具体状态是在证书交互阶段会反复提示校验错误,这是很典型的旁路协议检测和阻断设备或者软件导致的现象。
周末了,没事干,从技术上聊聊这是怎么实现的。
为毛我对这方面的细节这么清楚呢?因为在绿霸这玩意出世之前,我搞了个干路设备,还送到公安部上海鉴定中心去做坚定,专利神马的都整好了,后来因为合伙人之间的事,这个项目最终胎死腹中,呵呵。
假设我们要对数据传输进行管控(也就是外行说的“信息安全”),无非是两个方面:发现与处理。
网络上的数据传输呈现出无规则不对称状态,简单的说呢,就是服务器和客户端之间没有绝对关联,每个服务器为若干个客户端提供服务,每个客户端又会访问若干个服务器,而客户端与服务器各自的属主也属于不可控状态(至少成本方面考虑是如此),所以推论下来,其实能动手的环节也只有底层网络了,而这方面我们有先天优势,因为电信法规定:骨干网属国家所有。
发现问题很容易,简单的做一个端口镜像,好像是这个词吧,很多年没碰过底层设备了,记不清了。然后写个简单的程序,对某些特定的通信数据或者通信协议进行协议重组,然后对内容进行一下匹配或者分析就可以了。我以前被网监要求干这个事,自己写的一个程序,当时我们自有客户超过8万,间接客户也有二三十万,带宽使用低谷期在1G以上,高峰期几个G。纯C写的程序,效率还可以,用了一个没人能想到的奔腾 E2180,2G内存的最低端机器,对全机房的数据进行线速分析,CPU使用率连1%都不到的。所以呢,gfw这玩意要有针对性的分析国际出口的数据,这根本不是事。
接下来就是处理。处理问题有两种形式:干路和旁路,简单的讲一下。干路就是串联形式直接位于传输节点中间,对通信数据进行直接干涉;旁路就是并联形式位于传输设备中。两者各有利弊,干路的优点是对传输过程进行绝对管控,缺点是对物理设备的性能要求极高,如果达不到线速,则会对网络质量构成较大影响,而且自身出问题的时候会导致网络直接挂掉(有bypass的设备可以避免这个情况);旁路的优点是不会对网络性能产生影响或者风险,缺点是对传输进行阻断的效果不太好。所以我们平时看到的现象就是自己搞个服务器,有时候能连,有时候连不上,因为旁路设备的效果做不到100%,除非当目标特征极其明显的时候,增加一个干路设备的acl即可。

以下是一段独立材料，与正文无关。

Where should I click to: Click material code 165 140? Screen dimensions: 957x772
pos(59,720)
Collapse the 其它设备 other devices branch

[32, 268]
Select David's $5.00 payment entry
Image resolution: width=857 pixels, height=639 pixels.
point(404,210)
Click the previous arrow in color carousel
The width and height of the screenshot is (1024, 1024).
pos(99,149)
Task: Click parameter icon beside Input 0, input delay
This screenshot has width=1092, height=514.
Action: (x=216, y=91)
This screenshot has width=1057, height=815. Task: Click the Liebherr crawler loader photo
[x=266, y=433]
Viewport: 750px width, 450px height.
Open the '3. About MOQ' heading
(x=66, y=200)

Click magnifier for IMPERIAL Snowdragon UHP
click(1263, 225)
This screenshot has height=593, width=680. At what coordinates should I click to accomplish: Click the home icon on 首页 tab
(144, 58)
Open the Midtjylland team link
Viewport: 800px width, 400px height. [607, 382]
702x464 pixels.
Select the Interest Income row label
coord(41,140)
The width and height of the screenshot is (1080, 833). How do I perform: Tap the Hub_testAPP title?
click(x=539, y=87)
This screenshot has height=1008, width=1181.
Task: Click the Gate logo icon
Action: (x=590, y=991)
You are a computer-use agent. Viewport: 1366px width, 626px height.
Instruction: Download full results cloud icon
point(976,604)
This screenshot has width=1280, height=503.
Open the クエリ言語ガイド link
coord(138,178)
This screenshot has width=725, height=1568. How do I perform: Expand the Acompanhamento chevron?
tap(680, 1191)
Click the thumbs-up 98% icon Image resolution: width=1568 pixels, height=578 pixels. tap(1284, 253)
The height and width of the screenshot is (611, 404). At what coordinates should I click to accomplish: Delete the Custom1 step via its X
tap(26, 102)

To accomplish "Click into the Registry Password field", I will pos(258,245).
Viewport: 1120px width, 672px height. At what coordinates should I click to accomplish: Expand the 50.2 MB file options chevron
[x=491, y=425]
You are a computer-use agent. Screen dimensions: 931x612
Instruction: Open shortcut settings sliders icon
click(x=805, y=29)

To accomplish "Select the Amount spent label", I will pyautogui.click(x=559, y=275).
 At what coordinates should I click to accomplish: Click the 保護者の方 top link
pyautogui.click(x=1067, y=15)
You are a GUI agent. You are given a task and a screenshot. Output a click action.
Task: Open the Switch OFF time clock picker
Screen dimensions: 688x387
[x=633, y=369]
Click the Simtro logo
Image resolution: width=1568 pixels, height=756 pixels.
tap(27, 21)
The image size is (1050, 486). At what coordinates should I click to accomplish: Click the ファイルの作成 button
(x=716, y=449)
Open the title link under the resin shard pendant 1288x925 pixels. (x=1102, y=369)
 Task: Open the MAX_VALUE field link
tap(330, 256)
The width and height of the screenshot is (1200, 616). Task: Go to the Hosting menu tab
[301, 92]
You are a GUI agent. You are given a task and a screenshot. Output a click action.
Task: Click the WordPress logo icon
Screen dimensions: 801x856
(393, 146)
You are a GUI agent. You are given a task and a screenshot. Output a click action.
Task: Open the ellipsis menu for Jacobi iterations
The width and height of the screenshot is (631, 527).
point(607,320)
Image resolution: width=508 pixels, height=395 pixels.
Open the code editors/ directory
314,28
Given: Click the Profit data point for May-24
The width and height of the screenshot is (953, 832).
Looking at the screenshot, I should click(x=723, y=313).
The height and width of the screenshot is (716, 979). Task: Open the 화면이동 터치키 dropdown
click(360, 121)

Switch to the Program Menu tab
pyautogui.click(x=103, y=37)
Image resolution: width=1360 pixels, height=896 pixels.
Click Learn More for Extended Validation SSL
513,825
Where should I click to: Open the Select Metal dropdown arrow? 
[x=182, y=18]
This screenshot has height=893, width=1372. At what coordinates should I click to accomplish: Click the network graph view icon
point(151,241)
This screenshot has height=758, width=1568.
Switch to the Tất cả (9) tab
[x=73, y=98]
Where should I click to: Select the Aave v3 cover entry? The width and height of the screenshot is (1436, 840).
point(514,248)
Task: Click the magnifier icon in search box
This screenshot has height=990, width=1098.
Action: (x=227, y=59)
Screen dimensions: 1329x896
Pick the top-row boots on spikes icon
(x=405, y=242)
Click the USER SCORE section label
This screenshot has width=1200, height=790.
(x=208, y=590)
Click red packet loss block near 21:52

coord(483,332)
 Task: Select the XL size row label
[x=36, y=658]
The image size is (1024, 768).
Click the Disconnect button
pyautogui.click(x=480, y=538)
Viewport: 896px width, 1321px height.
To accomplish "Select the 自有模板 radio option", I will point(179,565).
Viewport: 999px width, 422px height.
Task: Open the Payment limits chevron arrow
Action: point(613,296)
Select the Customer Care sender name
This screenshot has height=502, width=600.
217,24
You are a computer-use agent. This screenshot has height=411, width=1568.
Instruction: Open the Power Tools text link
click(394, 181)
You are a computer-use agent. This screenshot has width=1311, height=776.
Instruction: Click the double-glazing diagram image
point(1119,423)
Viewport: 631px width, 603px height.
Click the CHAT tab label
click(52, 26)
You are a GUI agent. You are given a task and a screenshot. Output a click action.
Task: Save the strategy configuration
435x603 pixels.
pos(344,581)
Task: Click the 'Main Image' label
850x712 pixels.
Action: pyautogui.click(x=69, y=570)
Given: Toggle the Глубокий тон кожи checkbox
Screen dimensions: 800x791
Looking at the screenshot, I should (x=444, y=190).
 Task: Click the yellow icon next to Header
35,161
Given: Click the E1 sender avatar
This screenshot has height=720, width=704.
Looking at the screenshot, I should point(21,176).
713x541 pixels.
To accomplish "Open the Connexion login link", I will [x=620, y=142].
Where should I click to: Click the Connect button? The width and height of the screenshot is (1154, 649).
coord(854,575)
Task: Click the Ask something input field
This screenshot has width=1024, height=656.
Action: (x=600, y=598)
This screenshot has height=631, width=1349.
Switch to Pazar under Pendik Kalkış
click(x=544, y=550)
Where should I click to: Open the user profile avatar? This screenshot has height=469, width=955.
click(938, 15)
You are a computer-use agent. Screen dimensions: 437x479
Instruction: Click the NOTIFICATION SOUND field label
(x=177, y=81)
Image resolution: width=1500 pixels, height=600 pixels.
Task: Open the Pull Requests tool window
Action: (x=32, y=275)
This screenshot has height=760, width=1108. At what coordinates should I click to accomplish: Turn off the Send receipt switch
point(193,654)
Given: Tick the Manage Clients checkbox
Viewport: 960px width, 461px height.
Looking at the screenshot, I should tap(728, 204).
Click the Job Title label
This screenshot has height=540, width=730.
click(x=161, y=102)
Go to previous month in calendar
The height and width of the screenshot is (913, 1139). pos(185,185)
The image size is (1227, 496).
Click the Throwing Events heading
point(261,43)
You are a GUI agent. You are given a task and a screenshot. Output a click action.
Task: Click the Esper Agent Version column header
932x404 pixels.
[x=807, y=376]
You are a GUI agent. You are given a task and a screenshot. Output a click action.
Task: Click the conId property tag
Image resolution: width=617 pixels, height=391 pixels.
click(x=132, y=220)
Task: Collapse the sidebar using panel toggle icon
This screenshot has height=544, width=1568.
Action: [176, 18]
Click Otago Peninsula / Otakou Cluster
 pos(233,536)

说一下怎么阻断传输。首先传输的阻断有两种情况,对应于UDP和TCP两种协议。UDP因为是无状态协议,所以阻断这个难一些,需要抢在服务器回应之前先发给客户端一些垃圾数据,导致客户端连接失败或者校验错误。而阻断TCP则容易很多,抢在服务器响应之前,直接丢一个ack过去,这连接就断了。
VPN连不上的朋友仔细看日志,可以发现是由我上面所描述的技术细节来实现协议封锁的。
说了这么多,其实简单的可以判断出目前市场情况:国外或者国内做VPN的基本都废了,目前能稳定连出去的大概凤毛麟角了。